A. 税理士法34条は主語を「税務官公署の当該職員」としており、税務官公署の意味は同法2条1項1号の括弧書きで「税関官署を除くものとし、国税不服審判所を含むものとする」と定められているだけで、地方公共団体を除く文言はありません。同法35条2項が意見聴取の主体として「地方公共団体の長」を挙げていることからも、地方税が想定されていることが分かります。一方、国税通則法74条の9の事前通知は国税の実地の調査についての規定なので、地方税には及びません。地方税で通知が届く根拠は税理士法34条のほうになります。

Q. 意見聴取をしてもらえなかった場合、処分を争えますか?

A. 手続が行われなかったこと自体を理由に処分が無効になるという組み立ては、条文上とりにくくなっています。
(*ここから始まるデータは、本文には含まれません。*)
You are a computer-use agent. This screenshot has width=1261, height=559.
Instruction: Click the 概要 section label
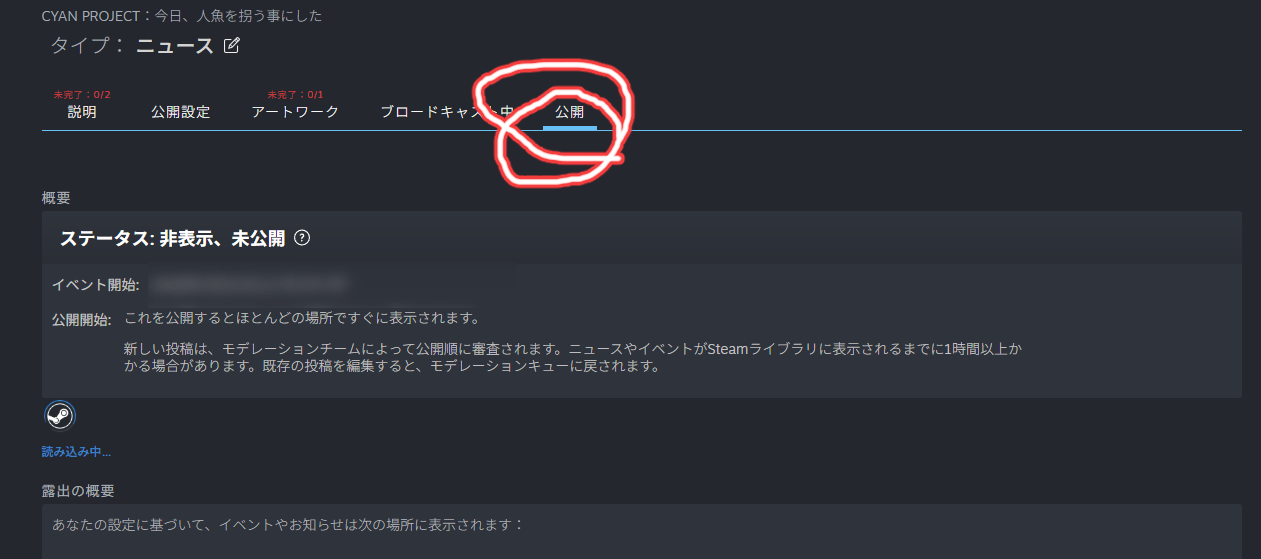(x=56, y=198)
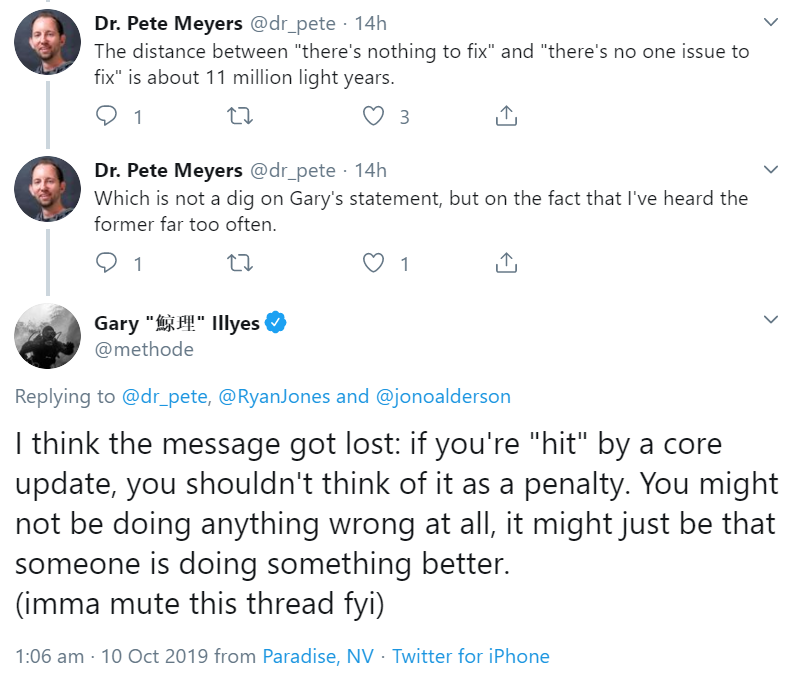Click the tweet timestamp 1:06 am

point(49,656)
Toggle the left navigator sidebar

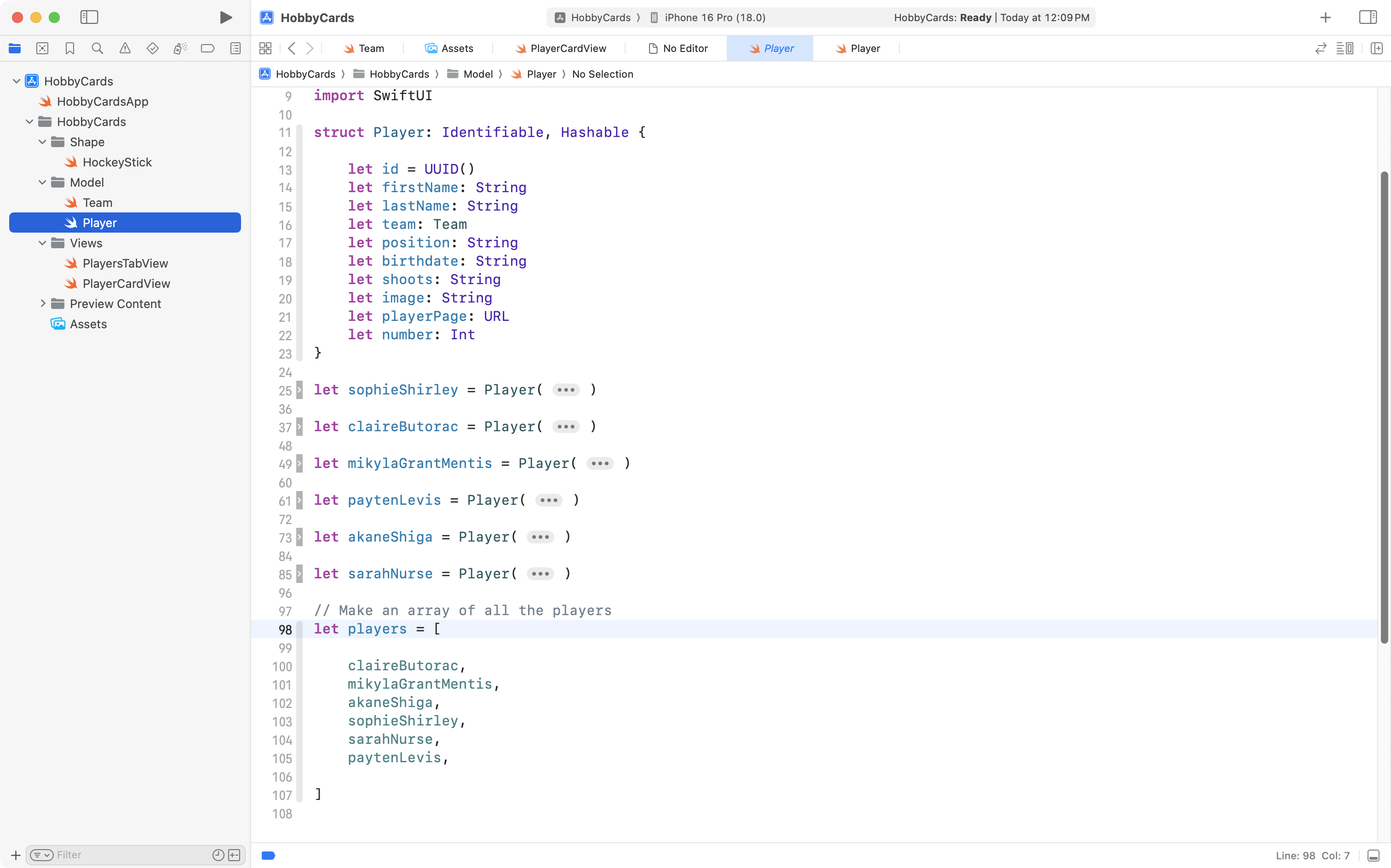[89, 17]
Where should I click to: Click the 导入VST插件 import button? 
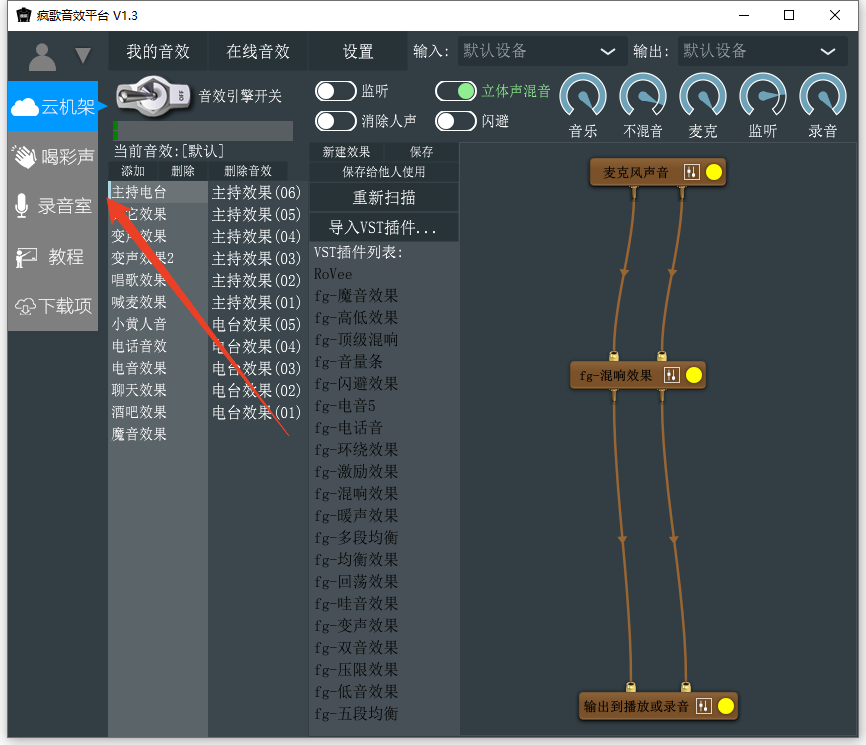click(x=383, y=226)
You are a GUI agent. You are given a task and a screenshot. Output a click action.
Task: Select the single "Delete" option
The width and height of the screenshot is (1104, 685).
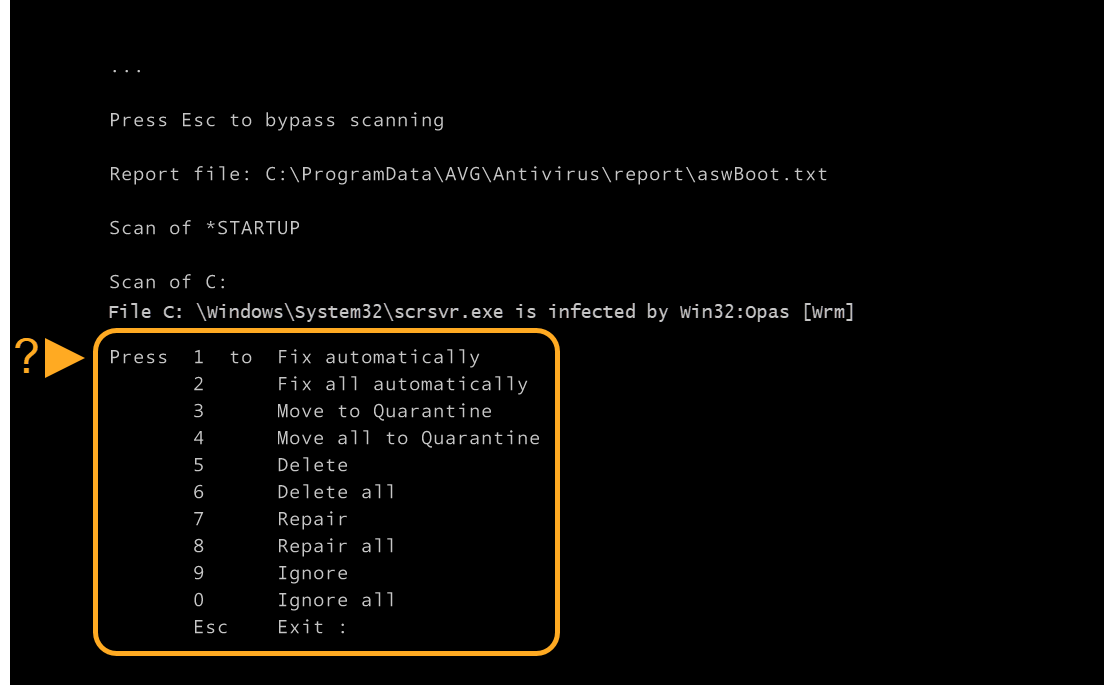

税理士法35条4項が「前三項の規定による措置の有無は、これらの規定に規定する調査に係る処分、更正又は審査請求についての裁決の効力に影響を及ぼすものと解してはならない。」と定めているためです。処分の内容そのものを争う手段は別に用意されているので、実際に不服がある場合の進め方については税理士にご相談ください。

Q. 令和8年9月1日の様式改正で、それまでの用紙は使えなくなりますか?

A. すぐには使えなくならないと読めます。改正を入れている令和6年3月30日財務省令第25号の附則2条5項が「第八号様式の改正規定並びに第九号様式第1面及び第十号様式第1面の改正規定の施行の際、現に存する改正前の様式による用紙は、当分の間、これを使用することができる。」と定めており、期限が日付で区切られていないためです。ただし同時に施行される税理士法施行規則28条により、国税庁長官が別紙第八号様式から第十号様式までについて所要の事項を付記したり一部の事項を削ったりできるようになるので、実際に使う様式は国税庁の公表しているものを確認するのが確実です。

出典

この記事は令和8年(2026年)8月27日時点でe-Gov法令検索の法令APIにより取得した条文に基づく一般的な情報提供であり、個別の事案についての相談に対する回答ではありません。筆者は税理士でも社会保険労務士でもありません。どの税目・どの年分について税務代理権限証書が提出されているか、書面添付をするかどうかは関与する税理士との契約と判断によって決まるため、実際の取扱いについては顧問税理士または所轄の税務署にご確認ください。